Estos dos primeros lotes, de un total de cuatro, suman unos ingresos por peajes de 12.400 millones de euros (11.125 millones de euros) en 30 años de plazo de explotación. Más allá de esta cifra, para hacer atractiva la vuelta a Brasil y generar confianza en medio de una crisis que alcanza a todas las estructuras del país, São Paulo oferta a las concesionarias una estructura de financiación con la que garantiza una tasa de retorno (TIR) del 14%, inusual en estos momentos en el sector concesional. La oferta contrasta con la difícil situación de las autopistas de peaje en España o las dificultades para rentabilizar los proyectos en Estados Unidos, donde se acumulan las insolvencias de concesionarias.

La entidad federal BNDES se ha volcado con este programa de colaboración público-privada y se ofrece a participar hasta con el 50% de la estructura de capital de los proyectos con créditos blandos.

Las dos primeras fases del plan de autopistas suma nuna cartera de ingresos de 11.125 millones

  • Empresas objetivo

El estado de São Paulo se dirige más a operadoras que a constructoras: “Tenemos mucha participación de constructoras locales e internacionales, pero solo para ejecutar los proyectos; lo que buscamos son más operadoras para mejorar el servicio al usuario, la tecnología, el servicio de ayuda al conductor, avanzar en sistemas de seguridad y servicios técnicos”, apunta Karla Bertocco, subsecretaria de Concesiones e Innovación del estado de São Paulo.

El plan es de inminente licitación. El primer paquete, São Paulo Mid-West Roads, sale a concurso a finales de este mes con carreteras por 572 kilómetros que atraviesan el estado de norte a sur y de las que 200 kilómetros precisan desdoblamientos. La inversión calculada en construcción se prevé en los citados 1.200 millones de dólares, con ingresos estimados de más de 200 millones por ejercicio durante 30 años.

El segundo lote, Roads of the Shoes Industry, se licitará inmediatamente después, en diciembre, con 747 kilómetros en concesión y 1.400 millones de dólares en inversión prevista. Los dos restantes, São Paulo Coasts Roads (343 kilómetros, con 45 de desdoblamiento) y North Beltway (70 kilómetros), saldrán en el primer semestre de 2017.

Asesores externos

El estado de São Paulo ha lanzado su plan de concesiones con el consejo del Banco Mundial; Steer Davies Gleave realiza los estudios de tráfico y demanda; Logit y Tecnic se ocupan de los aspectos técnicos, y Allen & Overy asesora en materia legal.

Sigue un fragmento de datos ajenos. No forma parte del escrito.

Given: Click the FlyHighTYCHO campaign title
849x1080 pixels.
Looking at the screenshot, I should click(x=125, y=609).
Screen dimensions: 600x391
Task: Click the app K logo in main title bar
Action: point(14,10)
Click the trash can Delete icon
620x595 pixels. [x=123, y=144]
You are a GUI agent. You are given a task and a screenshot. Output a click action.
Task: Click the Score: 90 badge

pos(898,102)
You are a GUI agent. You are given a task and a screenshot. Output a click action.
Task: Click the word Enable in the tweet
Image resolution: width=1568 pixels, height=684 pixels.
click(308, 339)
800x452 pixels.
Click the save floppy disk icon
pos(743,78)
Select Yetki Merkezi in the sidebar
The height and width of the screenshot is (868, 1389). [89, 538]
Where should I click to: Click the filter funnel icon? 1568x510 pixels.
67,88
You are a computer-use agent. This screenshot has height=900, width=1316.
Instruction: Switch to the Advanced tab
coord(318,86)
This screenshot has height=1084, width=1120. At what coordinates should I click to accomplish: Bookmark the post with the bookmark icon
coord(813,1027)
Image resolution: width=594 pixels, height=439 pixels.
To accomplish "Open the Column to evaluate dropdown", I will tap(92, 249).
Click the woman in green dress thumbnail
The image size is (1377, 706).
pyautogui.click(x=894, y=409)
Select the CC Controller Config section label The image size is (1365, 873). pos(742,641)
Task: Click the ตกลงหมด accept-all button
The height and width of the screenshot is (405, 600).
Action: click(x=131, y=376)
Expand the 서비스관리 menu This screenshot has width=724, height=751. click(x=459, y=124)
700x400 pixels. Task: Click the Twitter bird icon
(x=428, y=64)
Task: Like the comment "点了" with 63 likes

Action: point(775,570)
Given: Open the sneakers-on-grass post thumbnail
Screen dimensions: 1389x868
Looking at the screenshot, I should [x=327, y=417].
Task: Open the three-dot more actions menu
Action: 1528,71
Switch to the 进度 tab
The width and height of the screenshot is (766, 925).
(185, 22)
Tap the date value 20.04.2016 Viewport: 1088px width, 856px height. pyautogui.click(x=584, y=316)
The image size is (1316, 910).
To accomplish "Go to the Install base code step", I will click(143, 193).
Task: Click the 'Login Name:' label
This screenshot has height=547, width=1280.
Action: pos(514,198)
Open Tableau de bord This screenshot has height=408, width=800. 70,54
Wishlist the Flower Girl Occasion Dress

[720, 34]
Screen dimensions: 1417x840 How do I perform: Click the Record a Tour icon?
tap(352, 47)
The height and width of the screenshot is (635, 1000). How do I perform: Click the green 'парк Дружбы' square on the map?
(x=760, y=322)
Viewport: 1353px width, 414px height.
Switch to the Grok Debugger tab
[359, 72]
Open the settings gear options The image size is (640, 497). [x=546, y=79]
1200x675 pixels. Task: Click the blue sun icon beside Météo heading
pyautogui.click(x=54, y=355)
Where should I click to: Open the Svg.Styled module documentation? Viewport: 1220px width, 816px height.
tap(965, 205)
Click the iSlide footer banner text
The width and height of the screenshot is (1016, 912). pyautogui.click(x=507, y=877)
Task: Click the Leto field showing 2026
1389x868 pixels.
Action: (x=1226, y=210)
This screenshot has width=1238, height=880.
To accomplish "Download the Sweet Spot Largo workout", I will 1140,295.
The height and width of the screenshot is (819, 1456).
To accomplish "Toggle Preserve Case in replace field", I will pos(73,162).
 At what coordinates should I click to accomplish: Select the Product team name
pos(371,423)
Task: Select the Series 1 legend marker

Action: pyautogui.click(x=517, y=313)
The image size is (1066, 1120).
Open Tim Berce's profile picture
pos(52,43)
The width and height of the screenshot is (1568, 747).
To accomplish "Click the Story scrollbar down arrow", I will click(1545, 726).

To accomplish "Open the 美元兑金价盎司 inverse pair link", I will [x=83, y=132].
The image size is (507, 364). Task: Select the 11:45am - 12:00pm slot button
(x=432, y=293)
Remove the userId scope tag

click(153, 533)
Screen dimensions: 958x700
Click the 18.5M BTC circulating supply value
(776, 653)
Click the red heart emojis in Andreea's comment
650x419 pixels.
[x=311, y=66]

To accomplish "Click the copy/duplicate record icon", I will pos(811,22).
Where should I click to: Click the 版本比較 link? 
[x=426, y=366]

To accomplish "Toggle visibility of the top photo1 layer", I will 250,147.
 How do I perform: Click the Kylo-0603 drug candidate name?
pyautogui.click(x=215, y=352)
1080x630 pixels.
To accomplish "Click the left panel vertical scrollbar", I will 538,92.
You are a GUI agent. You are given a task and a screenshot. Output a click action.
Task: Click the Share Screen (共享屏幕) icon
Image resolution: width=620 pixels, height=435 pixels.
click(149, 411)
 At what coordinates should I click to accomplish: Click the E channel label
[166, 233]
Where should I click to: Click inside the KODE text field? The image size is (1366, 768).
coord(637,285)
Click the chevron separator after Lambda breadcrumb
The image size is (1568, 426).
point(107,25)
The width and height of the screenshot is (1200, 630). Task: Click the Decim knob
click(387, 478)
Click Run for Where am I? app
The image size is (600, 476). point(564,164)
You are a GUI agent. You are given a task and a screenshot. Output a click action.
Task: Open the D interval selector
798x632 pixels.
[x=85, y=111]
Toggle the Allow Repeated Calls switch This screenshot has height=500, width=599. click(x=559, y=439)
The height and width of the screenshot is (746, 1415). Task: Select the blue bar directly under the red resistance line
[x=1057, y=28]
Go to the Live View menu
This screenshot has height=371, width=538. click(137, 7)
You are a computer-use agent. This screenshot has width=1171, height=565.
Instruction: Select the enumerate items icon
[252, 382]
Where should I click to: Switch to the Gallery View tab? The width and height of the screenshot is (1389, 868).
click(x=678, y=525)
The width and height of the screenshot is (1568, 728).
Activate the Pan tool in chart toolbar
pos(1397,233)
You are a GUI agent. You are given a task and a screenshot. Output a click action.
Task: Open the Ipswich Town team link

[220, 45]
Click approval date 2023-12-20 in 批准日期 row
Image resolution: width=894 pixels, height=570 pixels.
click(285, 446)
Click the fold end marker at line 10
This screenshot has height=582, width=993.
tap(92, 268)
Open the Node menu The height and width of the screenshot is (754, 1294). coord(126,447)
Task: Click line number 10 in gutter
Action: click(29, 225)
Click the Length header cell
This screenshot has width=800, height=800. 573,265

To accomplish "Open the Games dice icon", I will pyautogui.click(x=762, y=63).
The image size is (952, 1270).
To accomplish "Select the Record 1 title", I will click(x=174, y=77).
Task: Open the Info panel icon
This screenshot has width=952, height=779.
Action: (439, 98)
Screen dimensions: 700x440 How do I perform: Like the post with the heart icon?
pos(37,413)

La Administración está contando con el asesoramiento de la International Finance Corporation (IFC), dependiente del Banco Mundial, para un proceso de licitación que ofrecerá 90 días para la entrega de ofertas. Anteriormente, las Administraciones brasileñas solían marcar un estrecho margen de 45 días. Gana la opción que deje un mayor pago para el estado y la intención es firmar las adjudicaciones en marzo del próximo año.

Entre los dos lotes se encuentran las dos concesiones de Abertis que vencen en 2018 en São Paulo: Vianorte y Autovía. Respecto a las otras dos concesiones estatales del grupo español, que expiran más allá de 2019, Bertocco prefiere ser cauta: “Las dos primeras no requieren nuevas inversiones y, simplemente, pasarán a la nueva concesionaria que resulte adjudicataria del concurso. Llegado el momento, veremos cómo gestionamos el vencimiento de las otras dos”.

Otra novedad que presenta este programa de inversiones, basado en contratos de operación a 30 años, es la revisión de los mismos cada cuatro años. Se busca concentrar el grueso de las inversiones previstas en los ocho a diez primeros años y abrir los contratos cada cuatro para introducir posibles nuevas inversiones o ajustar la estructura financiera a la realidad de cada concesión.